Time series

Note

This documentation is still under development. If you find any bug or have any suggestion in time series, please, open an issue in the GitHub repository.

Decomposition

class mango_time_series.exploratory_analysis.decomposition.SeasonalityDecompose(fs_threshold: float = 0.64)

Class for time series decomposition and seasonality analysis.

Provides methods for decomposing time series into trend, seasonal, and residual components using STL (Seasonal-Trend decomposition using LOESS) and MSTL (Multiple Seasonal-Trend decomposition using LOESS) methods. Also includes functionality for detecting heteroscedasticity and measuring seasonal strength.
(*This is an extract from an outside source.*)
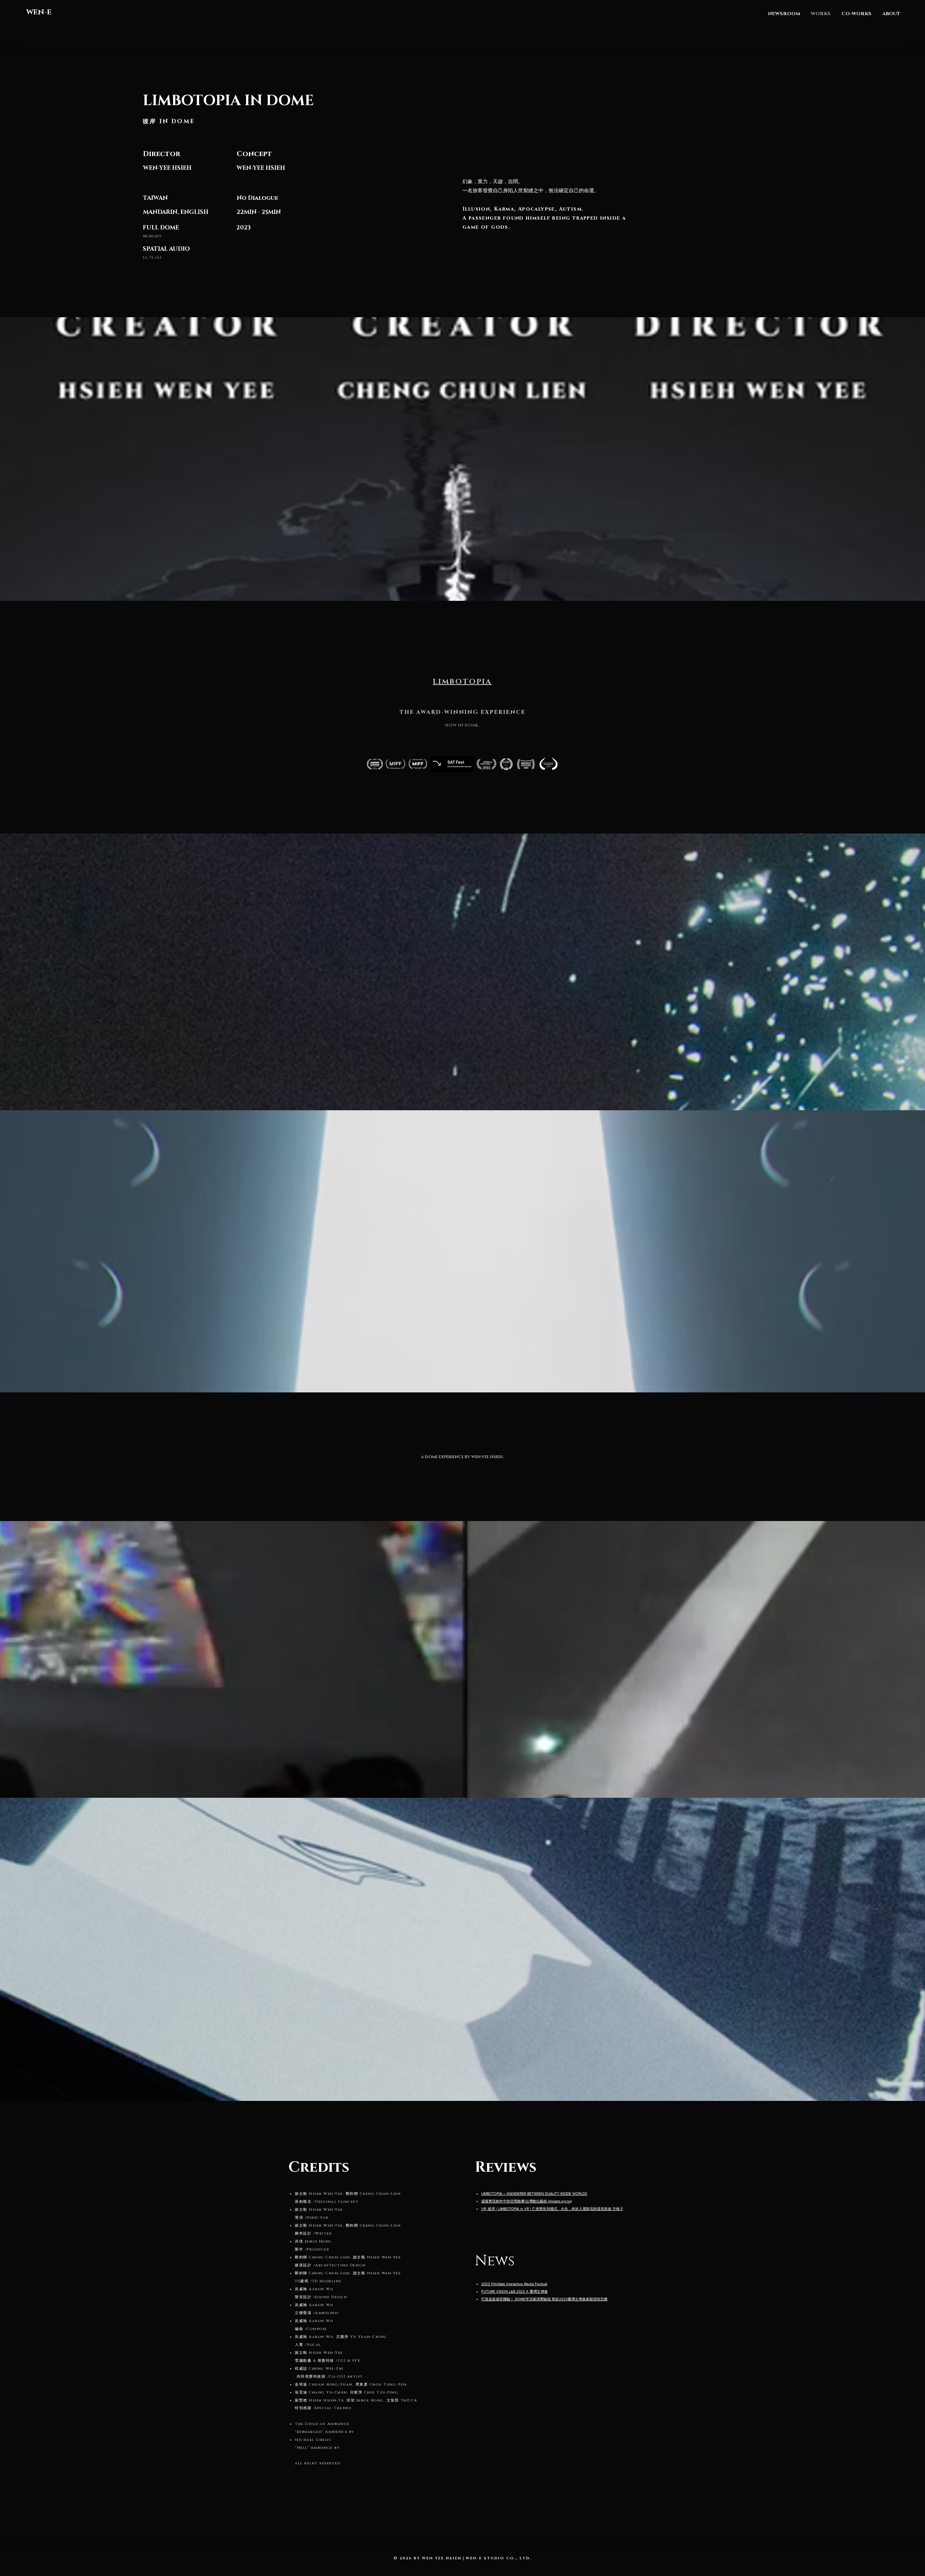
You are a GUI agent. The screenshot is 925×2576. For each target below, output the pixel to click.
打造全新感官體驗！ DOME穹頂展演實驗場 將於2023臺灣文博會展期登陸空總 (544, 2299)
static decompose_stl(series: pandas.Series, period: int)

Decompose time series using STL (Seasonal-Trend decomposition using LOESS).

Performs seasonal-trend decomposition using LOESS smoothing. Automatically detects heteroscedasticity and applies appropriate transformation (Box-Cox) if needed. Uses multiplicative decomposition for heteroscedastic series and additive decomposition otherwise.

Parameters:
  • series (pandas.Series) – Time series data to decompose

  • period (int) – Seasonal period (e.g., 12 for monthly data with yearly seasonality)

Returns:

Tuple containing (trend, seasonal, residual) components

Return type:

tuple[pandas.Series, pandas.Series, pandas.Series]

static decompose_mstl(series: pandas.Series, periods: list) Tuple[pandas.Series, pandas.Series, pandas.Series]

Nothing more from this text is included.